Integrating Intermediate Layer Optimization and Projected Gradient Descent for Solving Inverse Problems with Diffusion Models
Journal:
arXiv
Published Date:
May 27, 2025
Abstract
Inverse problems (IPs) involve reconstructing signals from noisy
observations. Recently, diffusion models (DMs) have emerged as a powerful
framework for solving IPs, achieving remarkable reconstruction performance.

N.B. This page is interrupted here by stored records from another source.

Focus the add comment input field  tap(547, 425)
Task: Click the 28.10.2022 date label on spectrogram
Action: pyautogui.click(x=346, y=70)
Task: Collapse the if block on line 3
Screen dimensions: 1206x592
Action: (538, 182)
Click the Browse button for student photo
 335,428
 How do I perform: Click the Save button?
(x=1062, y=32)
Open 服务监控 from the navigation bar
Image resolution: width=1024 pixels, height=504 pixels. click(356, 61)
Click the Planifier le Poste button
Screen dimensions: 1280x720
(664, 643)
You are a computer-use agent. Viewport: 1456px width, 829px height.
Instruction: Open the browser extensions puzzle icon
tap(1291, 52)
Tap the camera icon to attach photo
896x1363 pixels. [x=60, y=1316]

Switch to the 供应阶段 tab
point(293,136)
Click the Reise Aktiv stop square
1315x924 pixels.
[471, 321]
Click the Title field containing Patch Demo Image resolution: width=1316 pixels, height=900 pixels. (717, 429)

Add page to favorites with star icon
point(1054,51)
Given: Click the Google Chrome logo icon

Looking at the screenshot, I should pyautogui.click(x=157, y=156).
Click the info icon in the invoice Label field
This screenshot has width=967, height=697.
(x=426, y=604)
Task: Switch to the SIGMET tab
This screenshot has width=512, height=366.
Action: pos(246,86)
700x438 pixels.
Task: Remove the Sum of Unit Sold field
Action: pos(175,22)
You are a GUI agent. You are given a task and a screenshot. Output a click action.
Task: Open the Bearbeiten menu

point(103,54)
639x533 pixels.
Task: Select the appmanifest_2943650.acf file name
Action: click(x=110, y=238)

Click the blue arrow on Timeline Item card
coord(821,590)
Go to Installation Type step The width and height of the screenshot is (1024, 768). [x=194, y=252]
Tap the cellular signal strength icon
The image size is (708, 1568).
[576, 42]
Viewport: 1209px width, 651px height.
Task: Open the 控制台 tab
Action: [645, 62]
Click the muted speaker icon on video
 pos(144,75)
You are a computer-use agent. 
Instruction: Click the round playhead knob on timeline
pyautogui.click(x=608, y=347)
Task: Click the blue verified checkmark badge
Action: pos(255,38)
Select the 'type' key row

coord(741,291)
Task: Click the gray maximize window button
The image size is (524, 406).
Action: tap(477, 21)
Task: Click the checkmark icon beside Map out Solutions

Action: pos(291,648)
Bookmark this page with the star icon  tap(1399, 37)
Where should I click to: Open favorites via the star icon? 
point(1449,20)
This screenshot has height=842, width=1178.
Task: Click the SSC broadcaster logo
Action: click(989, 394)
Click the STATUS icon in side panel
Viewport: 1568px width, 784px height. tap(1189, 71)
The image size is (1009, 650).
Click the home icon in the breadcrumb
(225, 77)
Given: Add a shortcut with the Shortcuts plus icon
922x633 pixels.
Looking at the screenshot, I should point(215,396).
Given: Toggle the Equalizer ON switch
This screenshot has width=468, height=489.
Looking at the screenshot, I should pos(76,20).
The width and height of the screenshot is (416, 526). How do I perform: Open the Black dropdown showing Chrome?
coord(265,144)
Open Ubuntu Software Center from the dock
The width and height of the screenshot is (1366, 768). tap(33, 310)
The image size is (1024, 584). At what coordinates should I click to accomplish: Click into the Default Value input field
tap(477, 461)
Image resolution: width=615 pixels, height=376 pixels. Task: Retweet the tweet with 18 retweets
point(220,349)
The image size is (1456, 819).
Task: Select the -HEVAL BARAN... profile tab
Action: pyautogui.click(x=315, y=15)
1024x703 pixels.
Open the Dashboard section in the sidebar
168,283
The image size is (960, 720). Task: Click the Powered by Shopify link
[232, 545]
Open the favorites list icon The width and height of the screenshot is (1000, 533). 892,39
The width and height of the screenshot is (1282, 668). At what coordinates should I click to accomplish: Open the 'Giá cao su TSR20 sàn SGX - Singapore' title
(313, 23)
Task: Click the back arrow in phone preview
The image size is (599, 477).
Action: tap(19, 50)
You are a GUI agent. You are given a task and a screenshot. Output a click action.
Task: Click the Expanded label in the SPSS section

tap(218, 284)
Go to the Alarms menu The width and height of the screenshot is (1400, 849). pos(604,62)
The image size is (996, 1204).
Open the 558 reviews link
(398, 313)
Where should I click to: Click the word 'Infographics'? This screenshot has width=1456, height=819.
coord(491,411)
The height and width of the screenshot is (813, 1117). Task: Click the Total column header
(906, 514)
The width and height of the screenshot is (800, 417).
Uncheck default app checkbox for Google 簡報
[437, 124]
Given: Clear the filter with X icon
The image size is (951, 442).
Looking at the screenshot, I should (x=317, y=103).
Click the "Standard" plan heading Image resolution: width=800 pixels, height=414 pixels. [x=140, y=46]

However, existing DM-based methods frequently encounter issues such as heavy
computational demands and suboptimal convergence. In this work, building upon
the idea of the recent work DMPlug, we propose two novel methods, DMILO and
DMILO-PGD, to address these challenges. Our first method, DMILO, employs
intermediate layer optimization (ILO) to alleviate the memory burden inherent
in DMPlug. Additionally, by introducing sparse deviations, we expand the range
of DMs, enabling the exploration of underlying signals that may lie outside the
range of the diffusion model. We further propose DMILO-PGD, which integrates
ILO with projected gradient descent (PGD), thereby reducing the risk of
suboptimal convergence. We provide an intuitive theoretical analysis of our
approaches under appropriate conditions and validate their superiority through
extensive experiments on diverse image datasets, encompassing both linear and
nonlinear IPs. Our results demonstrate significant performance gains over
state-of-the-art methods, highlighting the effectiveness of DMILO and DMILO-PGD
in addressing common challenges in DM-based IP solvers.